PROBLEM REQUIREMENTS —
Answer these questions from the article on the CRDAMC Mental Health Awareness Information Fair.
1. On what date was the fair held?
2. What title does the article give for Michelle Aguayo?
3. According to the article, why does CRDAMC rely on its community partners to hospitalize children?

EXTRACTED TEXT —
════════════════════
CRDAMC offers Mental Health Awareness Information Fair

By Rodney Jackson, CRDAMC Public Affairs

The Carl R. Darnall Army Medical Center’s behavioral health team hosted a Mental Health Awareness Month Information Fair for beneficiaries and staff members May 19.
The fair was designed to provide patrons with information on resources available to them not only at the hospital, but throughout the surrounding community.
Partner hospitals and organizations joined the behavioral health team to offer information that will help if unforeseen circumstances give beneficiaries a sudden need for support or if there are ongoing behaviors that may require attention.
“We want the families to know that we are here for them and that we have services available here at the hospital for children, adolescents and families,” said Michelle Aguayo, outreach coordinator child and family behavioral health, CRDAMC.
CRDAMC does not have inpatient services to hospitalize children, so it relies on its community partners to do that, she added.
════════════════════
COLLECTED MATERIAL —

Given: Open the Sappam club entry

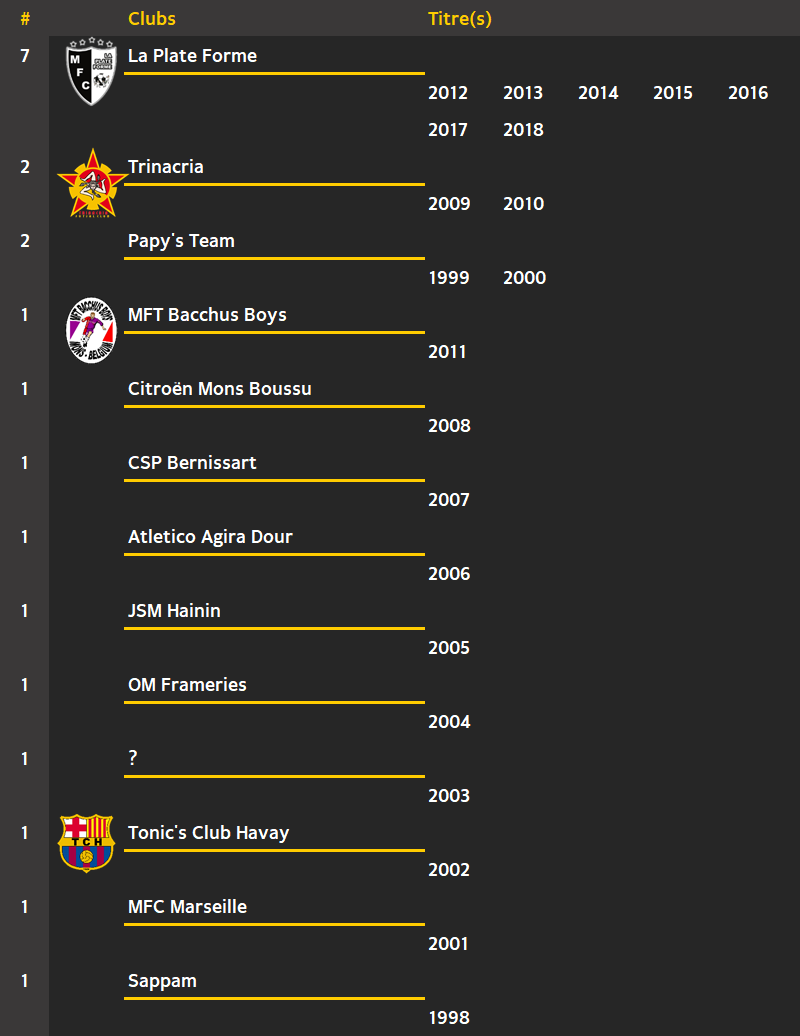Looking at the screenshot, I should 162,980.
════════════════════
RESPONSE FOR THIS EXERCISE —
1. May 19.
2. Outreach coordinator child and family behavioral health, CRDAMC.
3. CRDAMC does not have inpatient services to hospitalize children.